We present our submission to the LiveRAG Challenge 2025, which evaluates retrieval-augmented generation (RAG) systems on dynamic test sets using the FineWeb-10BT corpus. Our final hybrid approach combines sparse (BM25) and dense (E5) retrieval methods and then aims to generate relevant and faithful answers with Falcon3-10B-Instruct. Through systematic evaluation on 200 synthetic questions generated with DataMorgana across 64 unique question-user combinations, we demonstrate that neural re-ranking with RankLLaMA improves MAP from 0.523 to 0.797 (52% relative improvement) but introduces prohibitive computational costs (84s vs 1.74s per question). While DSPy-optimized prompting strategies achieved higher semantic similarity (0.771 vs 0.668), their 0% refusal rates raised concerns about over-confidence and generalizability. Our submitted hybrid system without re-ranking achieved 4th place in faithfulness and 11th place in correctness among 25 teams. Analysis across question categories reveals that vocabulary alignment between questions and documents was the strongest predictor of performance on our development set, with document-similar phrasing improving cosine similarity from 0.562 to 0.762.

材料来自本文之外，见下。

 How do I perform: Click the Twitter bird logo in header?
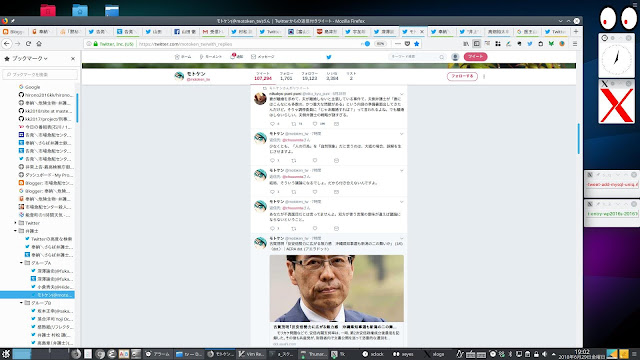[329, 57]
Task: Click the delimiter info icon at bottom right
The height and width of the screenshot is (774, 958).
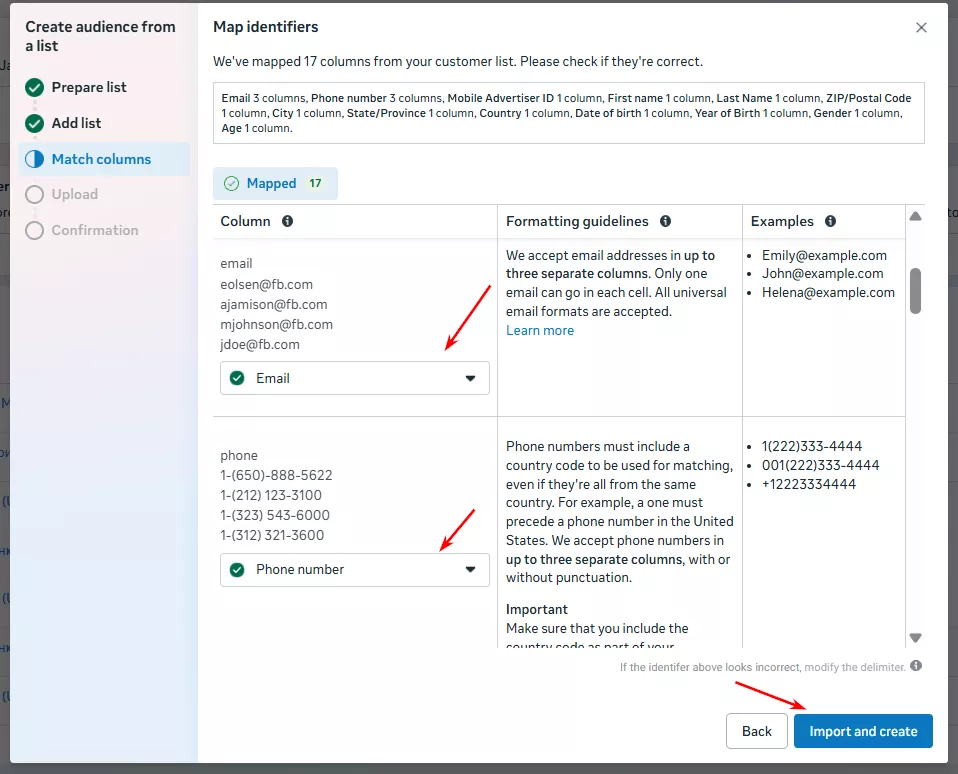Action: [x=916, y=666]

翻译：本文介绍了我们提交给LiveRAG挑战赛2025的方案，该挑战赛使用FineWeb-10BT语料库，在动态测试集上评估检索增强生成（RAG）系统。我们最终的混合方法结合了稀疏检索（BM25）和稠密检索（E5）方法，然后旨在使用Falcon3-10B-Instruct生成相关且忠实（faithful）的答案。通过对DataMorgana生成的200个合成问题（涵盖64个独特的“问题-用户”组合）进行系统评估，我们证明，使用RankLLaMA进行神经重排序将平均准确率均值（MAP）从0.523提升至0.797（相对提升52%），但引入了过高的计算成本（每个问题84秒 vs 1.74秒）。虽然DSPy优化的提示策略实现了更高的语义相似度（0.771 vs 0.668），但其0%的拒绝率引发了关于过度自信和泛化能力的担忧。我们提交的未使用重排序的混合系统在25支队伍中，忠实度排名第4，正确性排名第11。跨问题类别的分析表明，问题与文档之间的词汇对齐是我们开发集上性能的最强预测因子，文档相似措辞将余弦相似度从0.562提高到了0.762。